> [TASK TO COMPLETE] All lines from the first one in the listing below to the one holding "Task: Tap the location arrow in status bar", inclusive, are to be copied exactly.

> [RECORDS FOR THIS EXERCISE]
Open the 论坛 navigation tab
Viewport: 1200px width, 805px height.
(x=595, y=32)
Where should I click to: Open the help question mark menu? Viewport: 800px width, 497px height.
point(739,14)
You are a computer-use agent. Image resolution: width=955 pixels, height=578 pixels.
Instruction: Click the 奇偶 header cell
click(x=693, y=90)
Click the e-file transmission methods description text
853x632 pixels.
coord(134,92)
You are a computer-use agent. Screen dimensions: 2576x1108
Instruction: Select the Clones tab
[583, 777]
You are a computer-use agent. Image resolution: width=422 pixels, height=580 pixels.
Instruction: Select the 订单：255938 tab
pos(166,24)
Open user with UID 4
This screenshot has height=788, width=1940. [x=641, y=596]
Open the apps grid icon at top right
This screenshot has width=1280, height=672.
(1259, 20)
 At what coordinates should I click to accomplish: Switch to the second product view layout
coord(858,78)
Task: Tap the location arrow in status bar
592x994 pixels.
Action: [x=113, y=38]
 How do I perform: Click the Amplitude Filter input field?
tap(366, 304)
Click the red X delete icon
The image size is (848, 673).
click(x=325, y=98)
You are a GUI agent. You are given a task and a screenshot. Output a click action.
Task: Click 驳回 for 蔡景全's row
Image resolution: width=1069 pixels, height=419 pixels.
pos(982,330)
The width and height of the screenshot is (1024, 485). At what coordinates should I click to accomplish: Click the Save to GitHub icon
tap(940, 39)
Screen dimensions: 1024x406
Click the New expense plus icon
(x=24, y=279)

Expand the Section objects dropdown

> [THE ANSWER]
Open the 论坛 navigation tab
Viewport: 1200px width, 805px height.
(x=595, y=32)
Where should I click to: Open the help question mark menu? Viewport: 800px width, 497px height.
point(739,14)
You are a computer-use agent. Image resolution: width=955 pixels, height=578 pixels.
Instruction: Click the 奇偶 header cell
click(x=693, y=90)
Click the e-file transmission methods description text
853x632 pixels.
coord(134,92)
You are a computer-use agent. Screen dimensions: 2576x1108
Instruction: Select the Clones tab
[583, 777]
You are a computer-use agent. Image resolution: width=422 pixels, height=580 pixels.
Instruction: Select the 订单：255938 tab
pos(166,24)
Open user with UID 4
This screenshot has height=788, width=1940. [x=641, y=596]
Open the apps grid icon at top right
This screenshot has width=1280, height=672.
(1259, 20)
 At what coordinates should I click to accomplish: Switch to the second product view layout
coord(858,78)
Task: Tap the location arrow in status bar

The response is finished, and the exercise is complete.